Oh, and one more thing I noticed: It is not enough to just check "node_get_pref_orport(node, &node_addr_port);" -- the node may have multiple addresses, and "pref" just returns the one you would prefer to use yourself.
Not sure it is a problem here. We use node_get_pref_orport() only to make sure the or connection we are about to note down as a failure matches the node_t we have from the identity digest. In this case, we use the node_t to keep the timestamp. If it doesn't match (because other port/addr for the identity), we note it down as a "unknown".
This ends up to be the same result but just more precisely indexed by addr + port + digest always.
But the preferred address can change while Tor is running, I think, based on configuration options. That would make the value cached in the node become incorrect, and that's why I think we should maybe just not have this in the node_t at all.
Is it okay with you if I change the name anyway? The problem is that the "since" implies a continuous condition. If I say "I have been unable to eat broccoli since 1982", it does not mean only that in 1982 I failed to eat broccoli: it also means that at every time since 1982, I have also been unable to eat broccoli.
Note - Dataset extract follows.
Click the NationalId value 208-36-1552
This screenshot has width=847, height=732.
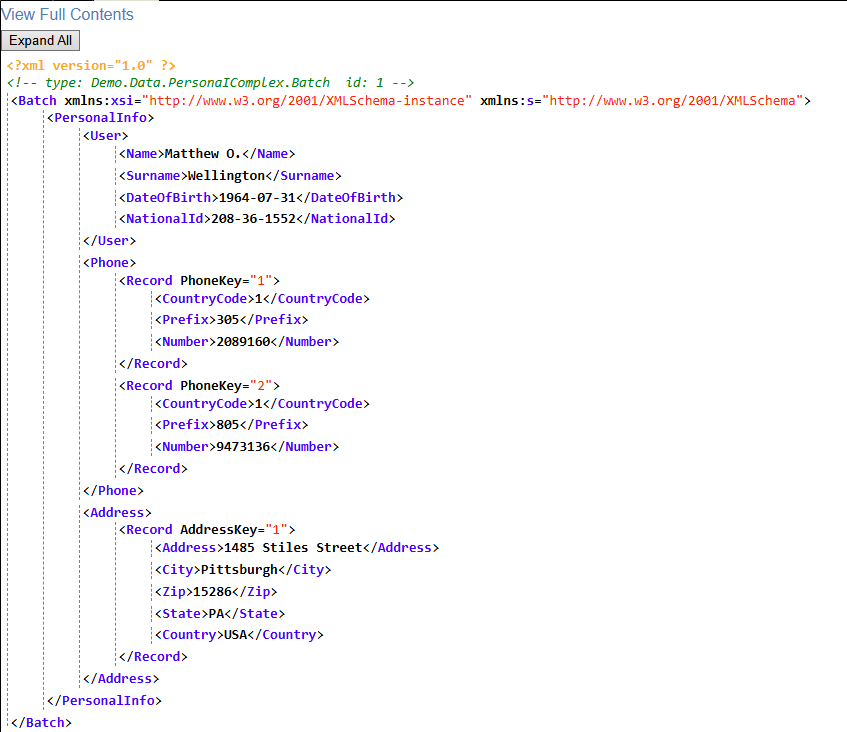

Renamed unable_connect_since_ts in commit 0410a5e49c.
But the preferred address can change while Tor is running, I think, based on configuration options. That would make the value cached in the node become incorrect, and that's why I think we should maybe just not have this in the node_t at all.
If a node_t preferred address changes, indeed we won't match the connection to a node_t anymore and thus we will fallback to using the cache for unknown nodes. And that object in the cache will be used until the node_t gets modified by I guess the new descriptor at some point. So all in all, we'll still be tracking connection failure correctly.
The only reason why I'm still a bit hesitating on using the "unknown cache" for everything is maybe because of performance. If we would use that, at every connection, we would need to do a lookup where the hash function is a bit heavier with this addr + port + digest triplet than simply looking up the node list. Furthermore, every 60 seconds (OR_CONNECT_FAILURE_CLEANUP_INTERVAL), we cleanup that cache meaning we can iterate over thousands of objects in there (potentially more than the number of relays). I don't think it would be a significant cost but still important to keep in mind. Keeping it tiny can worth it.
However, just using the cache (and not the node_t), would make things a bit more simpler in the code, we would just need to accept the additional memory and lookup/iteration price.
My testing on a real relays shows that the majority of the times, we'll get our information out of the node_t.
At this point, I can lean towards both sides, I might just need a second opinion?
I've created a _03 branch which squashes everything because the latest changes basically modified half patch. Code should be simpler and more straight forward to understand. The use of the node_t has been completely removed.
On a meta level, should we open a ticket about writing this behavior on our spec? Also, would it be better in the future, if we switch from static 60 seconds lifetime, to some sort of backoff algorithm, or to a consensus param? Should we open a ticket for this?
Okay; much simpler. I've merged it to maint-0.3.3 and forward. Let's close this once there are follow-up tickets for the issues that asn raises in comment 41 above?
On a meta level, should we open a ticket about writing this behavior on our spec? Also, would it be better in the future, if we switch from static 60 seconds lifetime, to some sort of backoff algorithm, or to a consensus param? Should we open a ticket for this?
Yes! I think we could do much better in a second iteration. A backoff of some sort with knobs we can change through the consensus.